From c23b02a855569af79de83e2d2071e2fae3156373 Mon Sep 17 00:00:00 2001
From: Martin Pitt <mpitt@redhat.com>
Date: Thu, 19 Sep 2024 08:44:53 +0200
Subject: [PATCH] login: Drop obsolete cockpit-ssh host key code path

With cockpit-beiboot being the only remote command, the login page now
never gets the full host key as part of the initial conversation, only
the placeholder.
---
 pkg/static/login.js | 21 ++++++---------------
 1 file changed, 6 insertions(+), 15 deletions(-)

diff --git a/pkg/static/login.js b/pkg/static/login.js
index 200935ea947..3dd37835d2c 100644
--- a/pkg/static/login.js
+++ b/pkg/static/login.js
@@ -822,13 +822,6 @@ function debug(...args) {
         const key_type = key.split(" ")[1];
         const db_keys = get_hostkeys(key_host);
 
-        // code path for old C cockpit-ssh, which doesn't set a known_hosts file in advance (like beiboot)

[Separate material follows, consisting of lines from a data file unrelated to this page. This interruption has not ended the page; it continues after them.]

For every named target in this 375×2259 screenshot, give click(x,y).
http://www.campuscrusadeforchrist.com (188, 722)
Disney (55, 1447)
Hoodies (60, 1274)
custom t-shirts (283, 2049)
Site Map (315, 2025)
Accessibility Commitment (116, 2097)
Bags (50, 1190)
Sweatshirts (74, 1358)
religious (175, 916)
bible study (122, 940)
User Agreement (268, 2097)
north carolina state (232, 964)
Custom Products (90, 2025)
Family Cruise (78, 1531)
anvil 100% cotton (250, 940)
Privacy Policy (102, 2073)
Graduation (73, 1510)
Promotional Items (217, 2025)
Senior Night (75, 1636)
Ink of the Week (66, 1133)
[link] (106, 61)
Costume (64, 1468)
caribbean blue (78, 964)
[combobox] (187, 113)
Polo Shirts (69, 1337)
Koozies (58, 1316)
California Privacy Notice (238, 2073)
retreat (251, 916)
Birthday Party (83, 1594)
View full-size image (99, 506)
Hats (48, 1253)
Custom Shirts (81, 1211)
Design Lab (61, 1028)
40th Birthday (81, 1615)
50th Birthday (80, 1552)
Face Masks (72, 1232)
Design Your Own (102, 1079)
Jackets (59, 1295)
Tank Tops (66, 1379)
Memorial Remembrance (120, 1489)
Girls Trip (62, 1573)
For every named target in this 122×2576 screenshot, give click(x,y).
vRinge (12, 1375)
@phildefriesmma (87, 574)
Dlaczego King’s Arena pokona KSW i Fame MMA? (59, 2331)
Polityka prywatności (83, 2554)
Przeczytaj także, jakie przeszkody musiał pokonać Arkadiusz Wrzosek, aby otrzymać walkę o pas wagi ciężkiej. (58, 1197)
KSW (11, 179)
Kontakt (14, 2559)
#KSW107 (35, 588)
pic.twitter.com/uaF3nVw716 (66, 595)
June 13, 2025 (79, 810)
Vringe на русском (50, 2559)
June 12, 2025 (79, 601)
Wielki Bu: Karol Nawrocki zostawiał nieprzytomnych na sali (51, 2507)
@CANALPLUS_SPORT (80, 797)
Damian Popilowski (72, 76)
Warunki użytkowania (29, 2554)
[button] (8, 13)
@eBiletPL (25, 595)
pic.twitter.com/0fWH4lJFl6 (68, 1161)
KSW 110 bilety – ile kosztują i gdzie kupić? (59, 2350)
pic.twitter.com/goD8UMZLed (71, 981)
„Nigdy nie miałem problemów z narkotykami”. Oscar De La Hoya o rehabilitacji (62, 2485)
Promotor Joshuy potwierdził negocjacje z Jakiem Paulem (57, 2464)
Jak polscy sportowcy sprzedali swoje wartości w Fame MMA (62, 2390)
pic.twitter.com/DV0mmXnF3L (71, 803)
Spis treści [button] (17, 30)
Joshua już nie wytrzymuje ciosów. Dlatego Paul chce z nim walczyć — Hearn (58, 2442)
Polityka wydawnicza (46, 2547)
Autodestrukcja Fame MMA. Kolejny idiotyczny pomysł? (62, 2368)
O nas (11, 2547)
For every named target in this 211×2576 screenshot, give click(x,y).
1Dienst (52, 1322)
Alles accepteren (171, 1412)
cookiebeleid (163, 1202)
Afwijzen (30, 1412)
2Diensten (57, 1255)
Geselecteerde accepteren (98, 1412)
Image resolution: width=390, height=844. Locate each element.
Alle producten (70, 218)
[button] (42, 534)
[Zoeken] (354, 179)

-        if (db_keys == key) {
-            debug("do_hostkey_verification: received key matches known_hosts database, auto-accepting fingerprint", data.default);
-            converse(data.id, data.default);
-            return;
-        }
-
         if (db_keys) {
             debug("do_hostkey_verification: received key fingerprint", data.default, "for host", key_host,
                   "does not match key in known_hosts database:", db_keys, "; treating as changed");
@@ -861,17 +854,15 @@ function debug(...args) {
         function call_converse() {
             id("login-button").removeEventListener("click", call_converse);
             login_failure(null, "hostkey");
+            // cockpit-beiboot sends only a placeholder, defer to login-data in setup_localstorage()
             if (key.endsWith(" login-data")) {
-                // cockpit-beiboot sends only a placeholder, defer to login-data in setup_localstorage()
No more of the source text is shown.